Human Assets and Risk Management

risk-managementRisk is inherent in any business or trading operation and as such business leaders are expected to identify and manage it. Their primary accountability to safeguard the organisation’s assets and act as an agent in looking after the shareholders’ interests, doing all they can to safeguard them, makes risk management a key responsibility for them. This becomes more and more onerous as the range of risks and the scale of the consequences both grow.

You will perhaps understand this more easily if I point out that business continuity planning (BCP) is only one element of risk management for any business. Yet, when I was doing my audit training this was actually known as ‘Disaster Recovery Planning’ and formed a significant proportion of risk management. Technology’s ever-growing integration into business operations makes disaster recovery even more important than ever, yet its proportion has decreased. This is because:

  1. Technology itself has made disaster recovery and the creation of back up sites so much easier;
  2. There is wider acceptance that businesses also have a responsibility to their people and the communities in which they operate, and thus can be liable if they do not honour those obligations. As a result there is more that can go wrong or more that needs to be guarded against;
  3. The consequences of something going wrong are far more significant;
  4. The potential sources of trouble are so much greater: the actions of any person at any level in the organisation could precipitate the end of the business.

I don’t know whether there is any historical connection but, in light of this, it seems entirely logical that scenario planning should become a means of developing alternative business plans. This allows to business to forecast a particular course of action under certain conditions and then to adjust accordingly if the assumptions change.

Yet, despite these advances, it would appear there are still major flaws in management thinking.

Firstly, the scope of scenario planning appears to be too narrow. In fact the speed with which the economy collapsed in 2008 and the overall consequences of that downturn, would suggest that the scenario planning completely excluded any possibility of such events.
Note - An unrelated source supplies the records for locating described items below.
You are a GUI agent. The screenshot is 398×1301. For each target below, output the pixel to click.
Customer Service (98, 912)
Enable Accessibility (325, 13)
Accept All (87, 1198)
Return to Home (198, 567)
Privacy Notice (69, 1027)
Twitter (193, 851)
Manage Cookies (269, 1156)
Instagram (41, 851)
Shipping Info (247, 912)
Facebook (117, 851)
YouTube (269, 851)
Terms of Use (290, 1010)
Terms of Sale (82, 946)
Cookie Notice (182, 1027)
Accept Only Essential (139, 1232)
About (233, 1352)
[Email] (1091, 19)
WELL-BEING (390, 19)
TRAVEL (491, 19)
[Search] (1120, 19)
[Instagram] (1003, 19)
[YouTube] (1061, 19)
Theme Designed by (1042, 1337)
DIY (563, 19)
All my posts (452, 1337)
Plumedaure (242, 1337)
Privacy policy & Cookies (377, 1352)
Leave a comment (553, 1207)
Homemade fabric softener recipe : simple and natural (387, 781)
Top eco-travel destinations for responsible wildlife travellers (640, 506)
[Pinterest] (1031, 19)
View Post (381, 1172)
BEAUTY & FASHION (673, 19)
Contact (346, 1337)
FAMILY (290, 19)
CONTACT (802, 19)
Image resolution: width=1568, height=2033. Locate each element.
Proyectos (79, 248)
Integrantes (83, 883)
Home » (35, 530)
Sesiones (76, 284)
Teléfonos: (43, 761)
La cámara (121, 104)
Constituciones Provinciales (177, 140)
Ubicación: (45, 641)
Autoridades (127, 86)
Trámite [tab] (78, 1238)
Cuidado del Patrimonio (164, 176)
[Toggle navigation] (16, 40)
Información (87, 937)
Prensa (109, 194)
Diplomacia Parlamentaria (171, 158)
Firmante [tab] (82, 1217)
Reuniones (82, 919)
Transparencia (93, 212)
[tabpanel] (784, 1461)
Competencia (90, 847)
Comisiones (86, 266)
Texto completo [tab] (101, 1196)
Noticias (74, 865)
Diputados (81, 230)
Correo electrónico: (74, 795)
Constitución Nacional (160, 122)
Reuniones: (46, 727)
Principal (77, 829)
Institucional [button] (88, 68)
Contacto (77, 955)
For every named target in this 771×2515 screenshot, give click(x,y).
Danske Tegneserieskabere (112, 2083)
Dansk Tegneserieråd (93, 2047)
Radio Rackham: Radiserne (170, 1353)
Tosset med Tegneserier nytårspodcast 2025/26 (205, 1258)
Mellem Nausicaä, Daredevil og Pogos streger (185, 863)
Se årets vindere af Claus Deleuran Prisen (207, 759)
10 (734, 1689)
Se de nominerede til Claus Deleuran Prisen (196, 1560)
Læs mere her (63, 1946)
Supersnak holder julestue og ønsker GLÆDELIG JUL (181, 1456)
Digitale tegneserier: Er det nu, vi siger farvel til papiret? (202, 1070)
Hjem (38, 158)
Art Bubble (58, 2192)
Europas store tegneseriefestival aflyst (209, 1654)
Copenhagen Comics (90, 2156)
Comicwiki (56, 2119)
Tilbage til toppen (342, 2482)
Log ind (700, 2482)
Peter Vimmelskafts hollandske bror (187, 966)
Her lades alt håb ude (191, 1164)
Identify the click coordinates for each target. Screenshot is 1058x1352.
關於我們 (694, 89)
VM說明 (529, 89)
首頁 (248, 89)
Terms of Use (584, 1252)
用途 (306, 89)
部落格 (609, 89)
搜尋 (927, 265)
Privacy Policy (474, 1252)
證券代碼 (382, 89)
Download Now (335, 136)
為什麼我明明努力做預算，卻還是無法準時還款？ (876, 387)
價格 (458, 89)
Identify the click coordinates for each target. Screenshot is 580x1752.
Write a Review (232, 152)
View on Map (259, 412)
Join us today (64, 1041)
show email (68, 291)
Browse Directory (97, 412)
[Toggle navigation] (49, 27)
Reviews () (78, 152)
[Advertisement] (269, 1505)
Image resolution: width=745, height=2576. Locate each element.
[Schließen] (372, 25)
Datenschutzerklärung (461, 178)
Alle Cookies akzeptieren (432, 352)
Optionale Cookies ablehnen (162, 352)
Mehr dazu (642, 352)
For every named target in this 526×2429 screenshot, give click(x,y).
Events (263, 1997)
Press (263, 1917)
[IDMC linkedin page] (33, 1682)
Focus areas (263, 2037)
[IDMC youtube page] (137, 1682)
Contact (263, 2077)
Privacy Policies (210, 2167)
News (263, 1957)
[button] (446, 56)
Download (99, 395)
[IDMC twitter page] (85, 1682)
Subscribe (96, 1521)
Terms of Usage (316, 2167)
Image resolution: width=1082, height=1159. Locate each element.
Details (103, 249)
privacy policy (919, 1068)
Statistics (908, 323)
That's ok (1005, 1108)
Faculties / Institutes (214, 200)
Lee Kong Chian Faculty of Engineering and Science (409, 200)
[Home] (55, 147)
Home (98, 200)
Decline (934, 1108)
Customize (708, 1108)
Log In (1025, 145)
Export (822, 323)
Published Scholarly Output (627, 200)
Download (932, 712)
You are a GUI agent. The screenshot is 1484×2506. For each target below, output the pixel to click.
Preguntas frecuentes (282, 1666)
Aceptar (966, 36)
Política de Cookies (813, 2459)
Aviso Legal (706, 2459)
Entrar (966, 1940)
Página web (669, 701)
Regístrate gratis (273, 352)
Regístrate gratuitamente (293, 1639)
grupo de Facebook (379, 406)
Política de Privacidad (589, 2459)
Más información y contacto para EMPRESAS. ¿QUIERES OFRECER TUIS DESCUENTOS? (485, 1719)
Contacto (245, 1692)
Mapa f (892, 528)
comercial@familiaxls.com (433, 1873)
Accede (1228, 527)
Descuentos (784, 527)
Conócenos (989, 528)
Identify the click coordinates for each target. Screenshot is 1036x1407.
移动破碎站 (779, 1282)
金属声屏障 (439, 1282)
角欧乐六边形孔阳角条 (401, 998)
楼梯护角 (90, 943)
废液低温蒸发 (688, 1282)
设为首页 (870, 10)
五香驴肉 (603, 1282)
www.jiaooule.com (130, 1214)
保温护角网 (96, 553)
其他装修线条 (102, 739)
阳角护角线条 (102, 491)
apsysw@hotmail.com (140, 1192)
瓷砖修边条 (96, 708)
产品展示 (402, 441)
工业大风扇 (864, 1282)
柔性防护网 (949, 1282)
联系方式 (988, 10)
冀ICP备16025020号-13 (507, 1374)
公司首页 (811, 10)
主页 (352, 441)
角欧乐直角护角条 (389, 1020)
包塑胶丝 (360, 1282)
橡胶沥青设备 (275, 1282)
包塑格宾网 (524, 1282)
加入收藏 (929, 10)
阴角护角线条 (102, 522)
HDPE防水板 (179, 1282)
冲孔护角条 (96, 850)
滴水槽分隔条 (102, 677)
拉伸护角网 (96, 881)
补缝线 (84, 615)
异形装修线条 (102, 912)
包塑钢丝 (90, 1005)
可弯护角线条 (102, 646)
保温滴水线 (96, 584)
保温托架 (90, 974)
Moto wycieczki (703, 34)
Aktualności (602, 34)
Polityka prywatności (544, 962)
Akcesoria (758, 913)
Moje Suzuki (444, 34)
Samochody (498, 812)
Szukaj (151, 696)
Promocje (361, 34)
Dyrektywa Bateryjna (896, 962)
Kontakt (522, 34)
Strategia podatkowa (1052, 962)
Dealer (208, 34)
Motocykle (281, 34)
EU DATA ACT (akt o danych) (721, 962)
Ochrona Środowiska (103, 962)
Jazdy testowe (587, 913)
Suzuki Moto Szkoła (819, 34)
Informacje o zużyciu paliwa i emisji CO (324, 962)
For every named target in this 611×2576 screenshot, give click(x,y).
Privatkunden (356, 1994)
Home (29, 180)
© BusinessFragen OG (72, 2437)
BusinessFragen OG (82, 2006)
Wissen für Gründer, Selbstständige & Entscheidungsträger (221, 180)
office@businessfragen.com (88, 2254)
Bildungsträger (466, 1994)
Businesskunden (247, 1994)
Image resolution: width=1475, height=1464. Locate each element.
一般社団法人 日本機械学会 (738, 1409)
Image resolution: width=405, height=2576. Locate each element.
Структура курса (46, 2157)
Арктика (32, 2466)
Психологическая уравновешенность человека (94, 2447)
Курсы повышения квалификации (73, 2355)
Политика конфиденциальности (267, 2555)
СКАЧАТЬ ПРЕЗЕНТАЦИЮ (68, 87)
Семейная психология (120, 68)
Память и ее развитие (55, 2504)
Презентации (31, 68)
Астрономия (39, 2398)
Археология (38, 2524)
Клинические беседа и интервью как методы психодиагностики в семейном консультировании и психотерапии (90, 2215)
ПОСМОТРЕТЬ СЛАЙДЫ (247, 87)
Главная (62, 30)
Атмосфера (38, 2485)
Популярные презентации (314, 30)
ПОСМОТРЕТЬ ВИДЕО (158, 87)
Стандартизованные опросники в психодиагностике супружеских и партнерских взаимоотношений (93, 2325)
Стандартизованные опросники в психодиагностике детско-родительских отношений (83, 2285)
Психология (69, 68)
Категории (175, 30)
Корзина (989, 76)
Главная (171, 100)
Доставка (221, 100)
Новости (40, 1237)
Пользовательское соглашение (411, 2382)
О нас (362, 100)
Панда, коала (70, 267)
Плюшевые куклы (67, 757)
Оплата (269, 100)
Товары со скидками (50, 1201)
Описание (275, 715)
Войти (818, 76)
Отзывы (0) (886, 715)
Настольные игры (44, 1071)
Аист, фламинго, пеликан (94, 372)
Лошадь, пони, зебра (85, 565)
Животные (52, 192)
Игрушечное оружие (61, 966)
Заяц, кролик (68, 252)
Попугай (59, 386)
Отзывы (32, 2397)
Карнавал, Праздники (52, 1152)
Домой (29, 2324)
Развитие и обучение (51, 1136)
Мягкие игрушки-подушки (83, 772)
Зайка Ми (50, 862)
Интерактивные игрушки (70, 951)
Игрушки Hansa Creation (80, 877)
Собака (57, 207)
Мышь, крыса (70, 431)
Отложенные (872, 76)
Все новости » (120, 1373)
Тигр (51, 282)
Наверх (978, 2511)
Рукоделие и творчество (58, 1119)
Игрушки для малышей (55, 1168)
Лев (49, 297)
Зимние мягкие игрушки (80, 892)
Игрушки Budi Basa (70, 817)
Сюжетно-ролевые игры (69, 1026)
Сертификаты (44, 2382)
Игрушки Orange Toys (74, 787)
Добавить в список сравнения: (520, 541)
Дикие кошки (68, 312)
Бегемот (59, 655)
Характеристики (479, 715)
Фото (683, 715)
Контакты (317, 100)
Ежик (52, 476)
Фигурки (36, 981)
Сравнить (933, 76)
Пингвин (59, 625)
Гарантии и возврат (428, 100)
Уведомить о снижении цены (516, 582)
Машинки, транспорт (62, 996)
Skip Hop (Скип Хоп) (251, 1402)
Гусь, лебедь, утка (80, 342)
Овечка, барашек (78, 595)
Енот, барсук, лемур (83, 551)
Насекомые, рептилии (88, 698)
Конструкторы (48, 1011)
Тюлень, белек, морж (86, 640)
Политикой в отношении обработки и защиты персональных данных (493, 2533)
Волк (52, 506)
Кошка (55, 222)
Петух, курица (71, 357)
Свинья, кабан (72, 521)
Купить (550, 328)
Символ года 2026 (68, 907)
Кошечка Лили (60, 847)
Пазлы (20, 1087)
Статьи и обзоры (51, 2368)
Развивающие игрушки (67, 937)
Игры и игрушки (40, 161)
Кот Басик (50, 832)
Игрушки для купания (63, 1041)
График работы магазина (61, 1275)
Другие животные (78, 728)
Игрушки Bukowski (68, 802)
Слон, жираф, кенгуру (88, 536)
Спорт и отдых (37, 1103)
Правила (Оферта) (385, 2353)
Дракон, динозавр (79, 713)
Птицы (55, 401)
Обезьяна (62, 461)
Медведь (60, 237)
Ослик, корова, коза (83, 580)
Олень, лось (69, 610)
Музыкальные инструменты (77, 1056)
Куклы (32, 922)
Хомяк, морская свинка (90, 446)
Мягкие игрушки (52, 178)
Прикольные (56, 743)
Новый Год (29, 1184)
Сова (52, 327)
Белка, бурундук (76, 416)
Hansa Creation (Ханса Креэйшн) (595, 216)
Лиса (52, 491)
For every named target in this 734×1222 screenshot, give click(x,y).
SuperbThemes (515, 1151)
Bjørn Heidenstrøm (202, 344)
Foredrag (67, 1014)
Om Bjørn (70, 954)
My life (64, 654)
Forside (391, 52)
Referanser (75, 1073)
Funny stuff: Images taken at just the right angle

In other words they were all so optimistic that there appears to have been no concept whatsoever of risk.

Secondly, again despite the broadening scope of risk, there appears to be no recognition of the potential risks of key client failure and the consequences for business.

These two factors combined have, I am convinced, exacerbated the situation and made the whole recession more severe and long-lasting that it might otherwise have been.

The obvious solution then is to ensure that scenario planning includes optimistic best case scenarios and pessimistic worst case scenarios and that risk management incorporates planning for the loss of a significant chunk of business. For example, if your business is in the automotive industry, plan for the eventuality of one or even two of the major manufacturers failing.

However, I don’t believe that is enough on its own. As I wrote in my new book “A Feeling of Worth” a business inevitably goes through cycles with good years and bad years and over time these average out. Somehow, managers and business owners forget this and act as though bad times are a complete disaster. There has to be some mechanism to try to equalise things and that makes it second nature for managers to undertake more thorough assessments so that they don’t fall into this trap again. You won’t be surprised to learn that I think the solution here is the valuation of people as assets.

Valuing people as assets immediately puts a different complexion on the way they are treated. They have a value to the business that generally increases over time and all too often little or no account is taken of the past investment that has been made in them, and similarly no thought is given to the investment that will have to be made in new people when things improve. This is poor asset management and valuing and treating them as assets will at the very least engender better risk management. This with more effective scenario planning and better anticipation will allow management to apply people more strategically for the better long term interests of the business, and thereby better fulfil their own fiduciary relationship with the owners and shareholders.

It would make them more accountable for the way they manage their greatest asset, and that cannot be a bad thing.